» **WHAT TO WORK ON**
Nothing should be left out: write out the whole listing exactly.

» **DATASET CONTENT**

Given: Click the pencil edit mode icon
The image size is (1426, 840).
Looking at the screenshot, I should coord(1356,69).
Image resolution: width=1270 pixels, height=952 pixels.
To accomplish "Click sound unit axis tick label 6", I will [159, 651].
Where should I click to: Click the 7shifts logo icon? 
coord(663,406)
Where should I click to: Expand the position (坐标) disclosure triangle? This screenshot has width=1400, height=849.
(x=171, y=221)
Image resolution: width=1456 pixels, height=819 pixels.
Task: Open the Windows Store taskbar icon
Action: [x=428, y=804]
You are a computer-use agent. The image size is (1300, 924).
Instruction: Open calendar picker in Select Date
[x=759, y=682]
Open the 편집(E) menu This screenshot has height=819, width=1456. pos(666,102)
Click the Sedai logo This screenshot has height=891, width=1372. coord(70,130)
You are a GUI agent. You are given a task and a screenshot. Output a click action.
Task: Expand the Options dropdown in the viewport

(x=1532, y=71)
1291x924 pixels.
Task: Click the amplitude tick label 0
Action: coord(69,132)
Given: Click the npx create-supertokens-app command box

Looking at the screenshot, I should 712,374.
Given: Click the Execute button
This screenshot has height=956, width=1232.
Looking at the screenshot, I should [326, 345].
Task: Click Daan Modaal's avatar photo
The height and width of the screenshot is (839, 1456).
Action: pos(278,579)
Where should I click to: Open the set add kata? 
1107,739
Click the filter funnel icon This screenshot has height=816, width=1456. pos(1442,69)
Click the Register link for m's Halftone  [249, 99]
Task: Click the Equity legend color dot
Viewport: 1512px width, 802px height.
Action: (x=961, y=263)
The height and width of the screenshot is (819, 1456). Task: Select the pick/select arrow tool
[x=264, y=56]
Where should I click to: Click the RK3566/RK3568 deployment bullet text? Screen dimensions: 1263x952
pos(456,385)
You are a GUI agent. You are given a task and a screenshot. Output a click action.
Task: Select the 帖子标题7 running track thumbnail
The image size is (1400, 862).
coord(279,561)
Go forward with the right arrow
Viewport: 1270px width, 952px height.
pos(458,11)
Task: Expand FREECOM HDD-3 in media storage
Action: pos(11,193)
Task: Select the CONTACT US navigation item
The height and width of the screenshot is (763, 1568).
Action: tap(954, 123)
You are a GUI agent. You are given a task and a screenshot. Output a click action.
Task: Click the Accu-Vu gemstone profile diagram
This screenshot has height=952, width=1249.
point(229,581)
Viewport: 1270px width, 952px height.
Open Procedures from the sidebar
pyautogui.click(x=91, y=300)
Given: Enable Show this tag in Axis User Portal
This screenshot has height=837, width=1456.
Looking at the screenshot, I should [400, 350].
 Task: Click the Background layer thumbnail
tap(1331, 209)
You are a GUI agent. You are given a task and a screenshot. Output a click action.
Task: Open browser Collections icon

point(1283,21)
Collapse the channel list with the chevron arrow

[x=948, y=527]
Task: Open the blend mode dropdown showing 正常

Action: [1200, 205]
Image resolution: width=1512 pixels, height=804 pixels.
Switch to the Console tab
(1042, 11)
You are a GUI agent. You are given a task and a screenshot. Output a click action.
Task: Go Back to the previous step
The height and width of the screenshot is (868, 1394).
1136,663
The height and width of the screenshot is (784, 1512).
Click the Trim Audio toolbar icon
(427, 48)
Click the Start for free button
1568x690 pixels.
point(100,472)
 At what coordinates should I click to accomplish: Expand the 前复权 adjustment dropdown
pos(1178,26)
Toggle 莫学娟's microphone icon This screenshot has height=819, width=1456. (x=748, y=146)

» **ANSWER TO THIS PROBLEM**
Given: Click the pencil edit mode icon
The image size is (1426, 840).
Looking at the screenshot, I should coord(1356,69).
Image resolution: width=1270 pixels, height=952 pixels.
To accomplish "Click sound unit axis tick label 6", I will [159, 651].
Where should I click to: Click the 7shifts logo icon? 
coord(663,406)
Where should I click to: Expand the position (坐标) disclosure triangle? This screenshot has width=1400, height=849.
(x=171, y=221)
Image resolution: width=1456 pixels, height=819 pixels.
Task: Open the Windows Store taskbar icon
Action: [x=428, y=804]
You are a computer-use agent. The image size is (1300, 924).
Instruction: Open calendar picker in Select Date
[x=759, y=682]
Open the 편집(E) menu This screenshot has height=819, width=1456. pos(666,102)
Click the Sedai logo This screenshot has height=891, width=1372. coord(70,130)
You are a GUI agent. You are given a task and a screenshot. Output a click action.
Task: Expand the Options dropdown in the viewport

(x=1532, y=71)
1291x924 pixels.
Task: Click the amplitude tick label 0
Action: coord(69,132)
Given: Click the npx create-supertokens-app command box

Looking at the screenshot, I should 712,374.
Given: Click the Execute button
This screenshot has height=956, width=1232.
Looking at the screenshot, I should [326, 345].
Task: Click Daan Modaal's avatar photo
The height and width of the screenshot is (839, 1456).
Action: pos(278,579)
Where should I click to: Open the set add kata? 
1107,739
Click the filter funnel icon This screenshot has height=816, width=1456. pos(1442,69)
Click the Register link for m's Halftone  [249, 99]
Task: Click the Equity legend color dot
Viewport: 1512px width, 802px height.
Action: (x=961, y=263)
The height and width of the screenshot is (819, 1456). Task: Select the pick/select arrow tool
[x=264, y=56]
Where should I click to: Click the RK3566/RK3568 deployment bullet text? Screen dimensions: 1263x952
pos(456,385)
You are a GUI agent. You are given a task and a screenshot. Output a click action.
Task: Select the 帖子标题7 running track thumbnail
The image size is (1400, 862).
coord(279,561)
Go forward with the right arrow
Viewport: 1270px width, 952px height.
pos(458,11)
Task: Expand FREECOM HDD-3 in media storage
Action: pos(11,193)
Task: Select the CONTACT US navigation item
The height and width of the screenshot is (763, 1568).
Action: tap(954, 123)
You are a GUI agent. You are given a task and a screenshot. Output a click action.
Task: Click the Accu-Vu gemstone profile diagram
This screenshot has height=952, width=1249.
point(229,581)
Viewport: 1270px width, 952px height.
Open Procedures from the sidebar
pyautogui.click(x=91, y=300)
Given: Enable Show this tag in Axis User Portal
This screenshot has height=837, width=1456.
Looking at the screenshot, I should [400, 350].
 Task: Click the Background layer thumbnail
tap(1331, 209)
You are a GUI agent. You are given a task and a screenshot. Output a click action.
Task: Open browser Collections icon

point(1283,21)
Collapse the channel list with the chevron arrow

[x=948, y=527]
Task: Open the blend mode dropdown showing 正常

Action: [1200, 205]
Image resolution: width=1512 pixels, height=804 pixels.
Switch to the Console tab
(1042, 11)
You are a GUI agent. You are given a task and a screenshot. Output a click action.
Task: Go Back to the previous step
The height and width of the screenshot is (868, 1394).
1136,663
The height and width of the screenshot is (784, 1512).
Click the Trim Audio toolbar icon
(427, 48)
Click the Start for free button
1568x690 pixels.
point(100,472)
 At what coordinates should I click to accomplish: Expand the 前复权 adjustment dropdown
pos(1178,26)
Toggle 莫学娟's microphone icon This screenshot has height=819, width=1456. (x=748, y=146)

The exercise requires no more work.